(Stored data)
-*-
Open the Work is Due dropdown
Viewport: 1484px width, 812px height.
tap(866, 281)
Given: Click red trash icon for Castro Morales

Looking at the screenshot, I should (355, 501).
-*-
§ Problem details
Please format the rows above as a two-column CSV with the headers instruction and response, one line per row. Put each row's text and its answer in a quoted field, and replace any line breaks with spaces.

§ Correct response
instruction,response
"Open the Work is Due dropdown Viewport: 1484px width, 812px height.","tap(866, 281)"
"Given: Click red trash icon for Castro Morales","Looking at the screenshot, I should (355, 501)."